> [Exercise] Using the records below, quote only the span that opens with the line containing "has height=681, width=1568." and closes with the line containing "Viewport: 1456px width, 823px height.", exactly and inclusively.

[Stored data]
☆ ☆ ☆

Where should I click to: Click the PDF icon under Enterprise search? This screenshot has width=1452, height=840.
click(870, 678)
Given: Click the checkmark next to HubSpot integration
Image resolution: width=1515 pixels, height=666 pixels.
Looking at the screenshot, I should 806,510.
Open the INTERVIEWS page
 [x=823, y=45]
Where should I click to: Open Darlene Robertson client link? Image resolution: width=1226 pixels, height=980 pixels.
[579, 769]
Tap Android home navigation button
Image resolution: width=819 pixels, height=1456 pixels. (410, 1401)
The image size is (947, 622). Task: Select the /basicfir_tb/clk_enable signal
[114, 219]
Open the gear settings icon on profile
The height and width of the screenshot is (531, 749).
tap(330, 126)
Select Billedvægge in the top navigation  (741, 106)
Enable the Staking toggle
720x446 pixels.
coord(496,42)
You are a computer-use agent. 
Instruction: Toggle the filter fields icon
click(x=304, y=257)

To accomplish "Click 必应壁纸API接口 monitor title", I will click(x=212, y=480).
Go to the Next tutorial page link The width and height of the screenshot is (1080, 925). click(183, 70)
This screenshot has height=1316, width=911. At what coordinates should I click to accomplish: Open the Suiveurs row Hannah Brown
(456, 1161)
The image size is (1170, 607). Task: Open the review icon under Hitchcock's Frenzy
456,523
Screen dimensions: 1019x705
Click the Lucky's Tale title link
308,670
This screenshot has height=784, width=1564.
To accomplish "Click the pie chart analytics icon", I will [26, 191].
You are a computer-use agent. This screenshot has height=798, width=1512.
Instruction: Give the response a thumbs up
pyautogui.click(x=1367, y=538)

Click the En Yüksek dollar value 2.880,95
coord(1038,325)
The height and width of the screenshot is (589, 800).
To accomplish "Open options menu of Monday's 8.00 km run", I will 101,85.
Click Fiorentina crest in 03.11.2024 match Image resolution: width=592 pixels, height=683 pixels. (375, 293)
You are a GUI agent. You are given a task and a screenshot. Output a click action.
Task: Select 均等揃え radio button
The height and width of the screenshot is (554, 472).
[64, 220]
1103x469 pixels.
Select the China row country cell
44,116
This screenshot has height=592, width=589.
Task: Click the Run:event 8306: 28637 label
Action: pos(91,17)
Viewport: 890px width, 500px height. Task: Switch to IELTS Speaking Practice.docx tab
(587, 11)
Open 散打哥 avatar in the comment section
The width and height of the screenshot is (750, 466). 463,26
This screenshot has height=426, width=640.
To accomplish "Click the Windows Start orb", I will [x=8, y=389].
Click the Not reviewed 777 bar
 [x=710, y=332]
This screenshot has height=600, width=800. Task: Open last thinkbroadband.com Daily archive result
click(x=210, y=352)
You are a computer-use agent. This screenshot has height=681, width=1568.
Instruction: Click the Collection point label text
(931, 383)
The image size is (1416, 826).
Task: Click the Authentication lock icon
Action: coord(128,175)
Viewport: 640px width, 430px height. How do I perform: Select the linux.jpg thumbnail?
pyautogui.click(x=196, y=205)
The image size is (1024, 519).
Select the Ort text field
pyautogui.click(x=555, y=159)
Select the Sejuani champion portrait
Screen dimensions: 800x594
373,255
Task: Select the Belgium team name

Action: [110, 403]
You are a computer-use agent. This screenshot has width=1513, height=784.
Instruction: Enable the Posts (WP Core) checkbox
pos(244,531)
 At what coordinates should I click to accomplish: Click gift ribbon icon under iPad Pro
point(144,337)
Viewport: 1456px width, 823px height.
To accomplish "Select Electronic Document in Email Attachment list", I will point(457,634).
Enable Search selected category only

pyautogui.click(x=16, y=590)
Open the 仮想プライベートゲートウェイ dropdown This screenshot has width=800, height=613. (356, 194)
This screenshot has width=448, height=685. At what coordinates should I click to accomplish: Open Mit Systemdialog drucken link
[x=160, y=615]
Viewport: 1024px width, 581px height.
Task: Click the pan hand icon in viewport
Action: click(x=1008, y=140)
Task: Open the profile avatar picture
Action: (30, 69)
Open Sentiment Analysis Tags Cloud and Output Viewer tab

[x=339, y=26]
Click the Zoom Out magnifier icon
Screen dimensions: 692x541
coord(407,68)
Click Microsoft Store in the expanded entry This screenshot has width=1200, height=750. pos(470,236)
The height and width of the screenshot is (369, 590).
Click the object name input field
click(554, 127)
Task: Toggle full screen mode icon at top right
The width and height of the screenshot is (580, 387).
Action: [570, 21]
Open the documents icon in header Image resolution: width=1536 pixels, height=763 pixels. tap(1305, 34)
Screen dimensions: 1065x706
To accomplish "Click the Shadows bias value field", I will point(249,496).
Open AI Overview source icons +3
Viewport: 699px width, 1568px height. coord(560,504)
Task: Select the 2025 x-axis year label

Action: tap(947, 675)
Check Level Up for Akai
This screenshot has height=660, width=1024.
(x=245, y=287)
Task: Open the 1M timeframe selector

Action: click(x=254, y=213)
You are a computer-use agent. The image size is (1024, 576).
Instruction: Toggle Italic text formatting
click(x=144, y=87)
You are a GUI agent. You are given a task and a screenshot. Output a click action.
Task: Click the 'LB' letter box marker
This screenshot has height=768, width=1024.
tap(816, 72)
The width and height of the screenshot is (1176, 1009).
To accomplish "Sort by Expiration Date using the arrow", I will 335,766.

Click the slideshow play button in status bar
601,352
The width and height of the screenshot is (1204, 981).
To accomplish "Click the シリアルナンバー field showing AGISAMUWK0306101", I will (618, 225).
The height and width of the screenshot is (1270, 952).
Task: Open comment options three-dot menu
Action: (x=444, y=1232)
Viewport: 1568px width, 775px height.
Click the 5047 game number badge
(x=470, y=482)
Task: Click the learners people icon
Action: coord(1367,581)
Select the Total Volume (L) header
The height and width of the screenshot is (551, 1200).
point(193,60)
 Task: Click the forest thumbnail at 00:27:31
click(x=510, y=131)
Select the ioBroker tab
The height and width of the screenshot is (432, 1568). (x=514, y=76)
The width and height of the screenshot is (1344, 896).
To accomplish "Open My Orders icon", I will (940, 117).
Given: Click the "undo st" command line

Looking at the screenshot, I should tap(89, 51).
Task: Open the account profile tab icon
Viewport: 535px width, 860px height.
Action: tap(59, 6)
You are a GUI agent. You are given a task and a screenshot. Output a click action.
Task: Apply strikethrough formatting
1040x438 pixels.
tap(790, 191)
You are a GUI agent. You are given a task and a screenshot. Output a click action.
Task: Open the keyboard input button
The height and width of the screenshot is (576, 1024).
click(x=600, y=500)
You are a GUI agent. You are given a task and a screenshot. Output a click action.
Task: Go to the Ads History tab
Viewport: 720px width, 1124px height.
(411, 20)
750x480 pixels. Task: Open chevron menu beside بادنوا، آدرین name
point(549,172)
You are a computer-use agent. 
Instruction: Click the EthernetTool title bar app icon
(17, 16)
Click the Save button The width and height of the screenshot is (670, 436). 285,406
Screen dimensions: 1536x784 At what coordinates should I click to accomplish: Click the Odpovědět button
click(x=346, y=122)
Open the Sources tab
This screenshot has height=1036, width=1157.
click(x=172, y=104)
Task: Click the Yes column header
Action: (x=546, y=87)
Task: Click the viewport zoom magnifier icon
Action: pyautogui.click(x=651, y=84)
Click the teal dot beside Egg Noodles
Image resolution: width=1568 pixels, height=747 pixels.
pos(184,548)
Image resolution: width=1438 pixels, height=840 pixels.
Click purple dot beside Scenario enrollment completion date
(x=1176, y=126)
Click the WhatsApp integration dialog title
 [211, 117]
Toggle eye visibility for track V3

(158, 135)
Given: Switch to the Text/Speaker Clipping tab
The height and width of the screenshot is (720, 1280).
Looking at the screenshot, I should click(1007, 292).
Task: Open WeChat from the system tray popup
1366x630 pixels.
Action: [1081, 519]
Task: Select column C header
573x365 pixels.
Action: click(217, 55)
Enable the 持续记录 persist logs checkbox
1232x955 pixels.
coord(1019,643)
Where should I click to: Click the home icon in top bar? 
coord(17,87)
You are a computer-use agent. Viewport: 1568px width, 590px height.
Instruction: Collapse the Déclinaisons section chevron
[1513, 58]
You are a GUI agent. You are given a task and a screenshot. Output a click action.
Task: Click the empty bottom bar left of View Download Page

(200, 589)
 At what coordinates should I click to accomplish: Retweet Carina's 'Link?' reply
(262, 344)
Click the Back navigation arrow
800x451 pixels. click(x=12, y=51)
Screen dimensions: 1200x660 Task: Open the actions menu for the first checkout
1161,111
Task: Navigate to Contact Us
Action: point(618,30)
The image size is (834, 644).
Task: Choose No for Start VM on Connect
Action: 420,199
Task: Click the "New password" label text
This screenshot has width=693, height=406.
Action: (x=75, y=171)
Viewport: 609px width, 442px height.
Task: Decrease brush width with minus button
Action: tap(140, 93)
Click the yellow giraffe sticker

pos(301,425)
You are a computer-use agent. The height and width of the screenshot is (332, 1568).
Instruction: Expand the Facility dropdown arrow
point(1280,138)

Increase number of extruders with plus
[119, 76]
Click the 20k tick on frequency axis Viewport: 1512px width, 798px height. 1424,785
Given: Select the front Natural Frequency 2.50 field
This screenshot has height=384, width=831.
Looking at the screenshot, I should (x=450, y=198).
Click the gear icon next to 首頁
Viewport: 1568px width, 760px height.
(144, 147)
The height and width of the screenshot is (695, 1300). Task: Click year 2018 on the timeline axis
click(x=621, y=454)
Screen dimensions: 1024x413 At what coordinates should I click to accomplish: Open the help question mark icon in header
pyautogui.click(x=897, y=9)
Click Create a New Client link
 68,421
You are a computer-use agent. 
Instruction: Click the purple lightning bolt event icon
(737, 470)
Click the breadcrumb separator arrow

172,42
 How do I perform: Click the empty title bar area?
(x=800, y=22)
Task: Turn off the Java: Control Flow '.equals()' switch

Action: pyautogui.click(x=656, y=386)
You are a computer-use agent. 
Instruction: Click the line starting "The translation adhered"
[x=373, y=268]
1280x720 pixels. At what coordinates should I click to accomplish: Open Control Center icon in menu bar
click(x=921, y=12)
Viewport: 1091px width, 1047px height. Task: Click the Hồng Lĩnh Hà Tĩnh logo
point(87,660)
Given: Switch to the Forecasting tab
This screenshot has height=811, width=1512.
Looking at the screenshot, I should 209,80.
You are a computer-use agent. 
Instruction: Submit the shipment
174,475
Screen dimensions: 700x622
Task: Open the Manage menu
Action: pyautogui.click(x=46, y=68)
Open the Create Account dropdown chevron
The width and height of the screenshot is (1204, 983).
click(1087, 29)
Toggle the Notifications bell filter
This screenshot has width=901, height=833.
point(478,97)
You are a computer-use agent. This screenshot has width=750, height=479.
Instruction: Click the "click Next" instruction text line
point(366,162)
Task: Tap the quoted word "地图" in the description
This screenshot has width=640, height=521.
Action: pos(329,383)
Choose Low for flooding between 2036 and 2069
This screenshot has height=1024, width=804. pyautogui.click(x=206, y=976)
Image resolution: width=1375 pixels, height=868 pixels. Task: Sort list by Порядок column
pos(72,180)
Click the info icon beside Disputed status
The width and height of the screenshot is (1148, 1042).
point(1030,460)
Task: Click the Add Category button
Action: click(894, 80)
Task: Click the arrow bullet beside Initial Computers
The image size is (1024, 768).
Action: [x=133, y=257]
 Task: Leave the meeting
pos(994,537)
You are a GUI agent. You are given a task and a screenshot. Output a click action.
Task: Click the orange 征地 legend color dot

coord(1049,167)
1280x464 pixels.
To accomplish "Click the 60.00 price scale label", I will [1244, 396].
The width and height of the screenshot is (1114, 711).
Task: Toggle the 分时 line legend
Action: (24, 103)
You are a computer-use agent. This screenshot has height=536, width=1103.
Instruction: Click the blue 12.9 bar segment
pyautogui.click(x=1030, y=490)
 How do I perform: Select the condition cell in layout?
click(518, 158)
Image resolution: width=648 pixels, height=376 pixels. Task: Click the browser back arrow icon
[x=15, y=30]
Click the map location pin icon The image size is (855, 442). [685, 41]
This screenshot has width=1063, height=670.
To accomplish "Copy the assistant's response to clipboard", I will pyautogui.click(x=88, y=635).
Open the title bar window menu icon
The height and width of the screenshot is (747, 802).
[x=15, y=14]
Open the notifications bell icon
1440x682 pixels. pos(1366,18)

☆ ☆ ☆

> [Problem solution]
You are a computer-use agent. This screenshot has height=681, width=1568.
Instruction: Click the Collection point label text
(931, 383)
The image size is (1416, 826).
Task: Click the Authentication lock icon
Action: coord(128,175)
Viewport: 640px width, 430px height. How do I perform: Select the linux.jpg thumbnail?
pyautogui.click(x=196, y=205)
The image size is (1024, 519).
Select the Ort text field
pyautogui.click(x=555, y=159)
Select the Sejuani champion portrait
Screen dimensions: 800x594
373,255
Task: Select the Belgium team name

Action: [110, 403]
You are a computer-use agent. This screenshot has width=1513, height=784.
Instruction: Enable the Posts (WP Core) checkbox
pos(244,531)
 At what coordinates should I click to accomplish: Click gift ribbon icon under iPad Pro
point(144,337)
Viewport: 1456px width, 823px height.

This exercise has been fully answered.